Start of SUPPLIED TEXT

[petsc-users] MatMPIAIJSetPreallocation: "nnz cannot be greater than row length"

Dmitry Karpeyev karpeev at mcs.anl.gov
Wed Feb 25 08:56:12 CST 2015


The previous patch didn't clean out the Mat data structure thoroughly
enough. Please try the attached patch.  It runs for me, but there is no
convergence.  In particular, KSP doesn't seem to converge, although that's
with the default GMRES+BJACOBI/ILU(0) options. So I don't think resetting
the Mat is the cause.

Let me know if this works for you. MatReset() will be in the next release
as well as, hopefully, an overhauled VI solver that should be able to
handle these contact problems.

Dmitry.

On Mon Feb 23 2015 at 10:17:19 AM David Knezevic <david.knezevic at akselos.com>
wrote:

> OK, sounds good. Let me know if I can help with the digging.

End of SUPPLIED TEXT

> [TASKS TO COMPLETE]
[1] In the mailing-list post, which default solver options were in use when KSP did not converge?
[2] Repeat everything in the mailing-list post from "The previous patch" down to "these contact problems.", but swap "patch" for "fix".
Rely only on the mailing-list post for your answers.

Start of DATA EXTRACT

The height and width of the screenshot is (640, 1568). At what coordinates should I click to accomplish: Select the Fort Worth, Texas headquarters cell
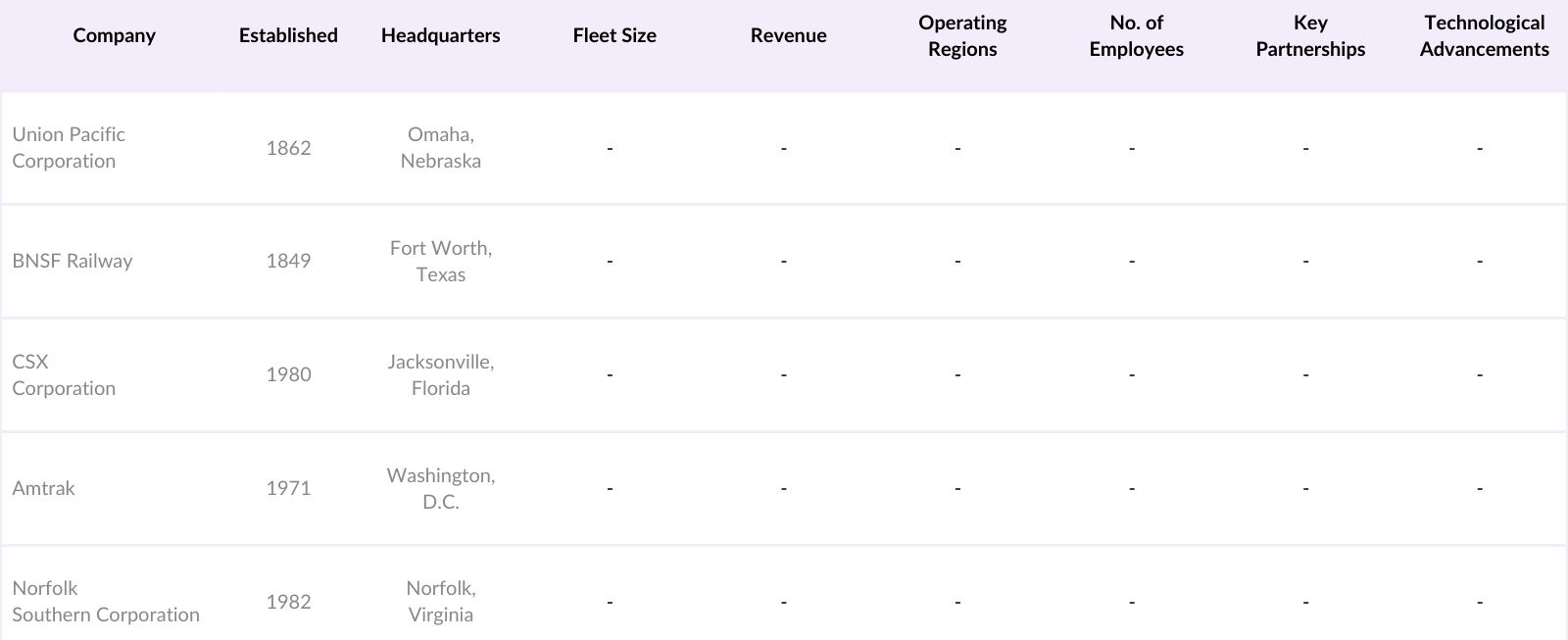[440, 261]
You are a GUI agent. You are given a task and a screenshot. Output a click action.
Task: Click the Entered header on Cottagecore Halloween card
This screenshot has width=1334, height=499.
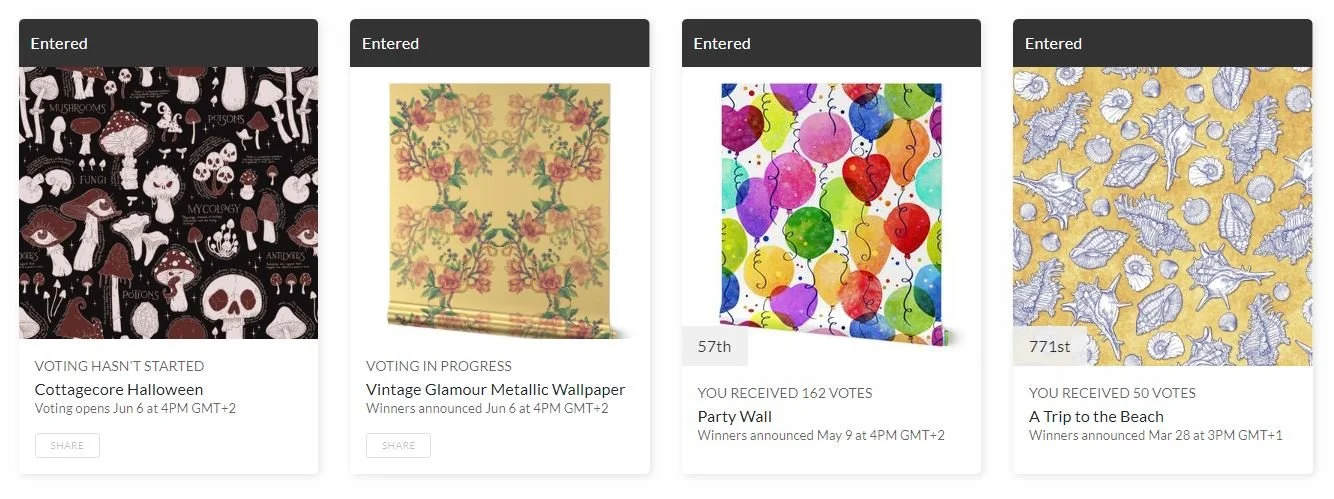pyautogui.click(x=168, y=43)
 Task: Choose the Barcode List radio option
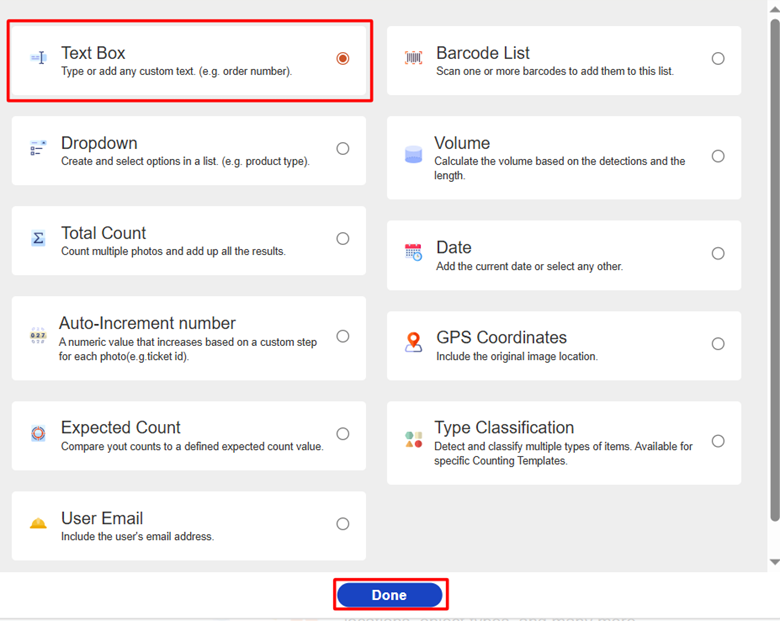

End of DATA EXTRACT

> [TASK-BY-TASK ANSWERS]
[1] GMRES+BJACOBI/ILU(0).

[2]
The previous fix didn't clean out the Mat data structure thoroughly
enough. Please try the attached fix.  It runs for me, but there is no
convergence.  In particular, KSP doesn't seem to converge, although that's
with the default GMRES+BJACOBI/ILU(0) options. So I don't think resetting
the Mat is the cause.

Let me know if this works for you. MatReset() will be in the next release
as well as, hopefully, an overhauled VI solver that should be able to
handle these contact problems.